Please return the passage about Intel's research on gate dielectrics and lithography word for word, in full.
===== EXTRACT PROVIDED
Intel researchers have already demonstrated good results for a new class of materials called high K gate dielectrics to replace silicon dioxide. These new materials yield the same electrical performance as silicon dioxide but have a thousand times less electrical leakage.

Only wafer-thin
The ability to print ever-smaller lines on silicon wafers (lithography) is the other driving force for Moore's Law.

One fundamental physical law is that the resolution of a lens is directly related to the wavelength of the exposure light. That is, we need shorter wavelengths of light to print smaller lines. Intel researchers are demonstrating two new lithographic techniques. The first is to reduce the deep ultraviolet light exposure wavelength by 19 percent, from 193 nanometers to 157 nanometers.

This light does not transmit through oxygen or glass, and we need to create nitrogen-purged environments and new materials to be compatible with the shorter wavelengths. The new 157nm wavelength lithography should allow us to reliably print 50 nanometer features by the middle of the decade.
==========
===== DATASET
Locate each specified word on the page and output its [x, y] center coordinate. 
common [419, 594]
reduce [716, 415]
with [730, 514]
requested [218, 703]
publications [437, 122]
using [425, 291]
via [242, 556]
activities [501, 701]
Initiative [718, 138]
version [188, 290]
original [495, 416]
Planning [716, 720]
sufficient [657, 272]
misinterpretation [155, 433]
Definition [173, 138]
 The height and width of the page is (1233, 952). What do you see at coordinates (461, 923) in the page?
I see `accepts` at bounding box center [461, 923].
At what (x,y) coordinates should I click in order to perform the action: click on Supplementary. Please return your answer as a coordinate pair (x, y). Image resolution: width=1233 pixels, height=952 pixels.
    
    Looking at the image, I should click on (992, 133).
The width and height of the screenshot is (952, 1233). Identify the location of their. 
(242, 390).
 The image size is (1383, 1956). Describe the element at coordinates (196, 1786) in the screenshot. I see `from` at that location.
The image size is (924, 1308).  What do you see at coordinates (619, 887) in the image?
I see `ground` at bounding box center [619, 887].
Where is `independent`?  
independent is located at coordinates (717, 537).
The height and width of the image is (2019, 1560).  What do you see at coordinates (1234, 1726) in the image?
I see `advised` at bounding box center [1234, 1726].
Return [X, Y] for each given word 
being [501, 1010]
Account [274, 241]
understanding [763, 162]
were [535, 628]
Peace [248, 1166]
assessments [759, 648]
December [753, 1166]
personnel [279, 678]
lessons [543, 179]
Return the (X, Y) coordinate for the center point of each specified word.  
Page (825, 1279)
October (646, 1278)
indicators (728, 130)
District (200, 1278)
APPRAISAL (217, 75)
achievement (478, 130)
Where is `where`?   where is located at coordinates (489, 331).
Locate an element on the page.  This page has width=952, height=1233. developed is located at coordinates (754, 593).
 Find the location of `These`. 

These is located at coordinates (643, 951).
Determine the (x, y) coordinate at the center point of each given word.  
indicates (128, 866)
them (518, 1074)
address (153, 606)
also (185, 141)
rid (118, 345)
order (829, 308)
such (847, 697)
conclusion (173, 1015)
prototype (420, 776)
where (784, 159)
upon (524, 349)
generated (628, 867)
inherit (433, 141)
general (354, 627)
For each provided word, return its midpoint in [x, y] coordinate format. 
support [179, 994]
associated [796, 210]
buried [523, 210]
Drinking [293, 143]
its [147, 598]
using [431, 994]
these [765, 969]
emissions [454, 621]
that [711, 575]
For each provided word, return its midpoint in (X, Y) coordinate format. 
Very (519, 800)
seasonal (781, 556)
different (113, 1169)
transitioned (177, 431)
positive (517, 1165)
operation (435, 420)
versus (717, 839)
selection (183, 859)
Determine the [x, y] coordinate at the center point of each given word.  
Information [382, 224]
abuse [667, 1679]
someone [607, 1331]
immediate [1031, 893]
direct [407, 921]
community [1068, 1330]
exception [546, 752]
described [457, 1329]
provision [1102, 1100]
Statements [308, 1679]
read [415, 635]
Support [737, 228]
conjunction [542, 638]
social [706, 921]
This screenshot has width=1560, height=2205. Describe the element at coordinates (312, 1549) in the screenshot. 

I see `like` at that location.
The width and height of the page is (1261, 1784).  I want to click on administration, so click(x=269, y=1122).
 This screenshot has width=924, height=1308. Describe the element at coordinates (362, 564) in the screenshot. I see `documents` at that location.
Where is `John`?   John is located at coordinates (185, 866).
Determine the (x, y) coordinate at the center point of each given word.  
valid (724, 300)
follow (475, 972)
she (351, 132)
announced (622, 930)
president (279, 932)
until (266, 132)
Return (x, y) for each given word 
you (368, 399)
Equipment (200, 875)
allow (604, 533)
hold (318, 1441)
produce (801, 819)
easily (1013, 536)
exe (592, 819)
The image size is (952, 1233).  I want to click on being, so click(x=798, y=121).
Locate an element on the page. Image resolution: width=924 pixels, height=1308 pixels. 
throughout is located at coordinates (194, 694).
==========
▸ ANSWER TO THIS EXERCISE
Intel researchers have already demonstrated good results for a new class of materials called high K gate dielectrics to replace silicon dioxide. These new materials yield the same electrical performance as silicon dioxide but have a thousand times less electrical leakage.

Only wafer-thin
The ability to print ever-smaller lines on silicon wafers (lithography) is the other driving force for Moore's Law.

One fundamental physical law is that the resolution of a lens is directly related to the wavelength of the exposure light. That is, we need shorter wavelengths of light to print smaller lines. Intel researchers are demonstrating two new lithographic techniques. The first is to reduce the deep ultraviolet light exposure wavelength by 19 percent, from 193 nanometers to 157 nanometers.

This light does not transmit through oxygen or glass, and we need to create nitrogen-purged environments and new materials to be compatible with the shorter wavelengths. The new 157nm wavelength lithography should allow us to reliably print 50 nanometer features by the middle of the decade.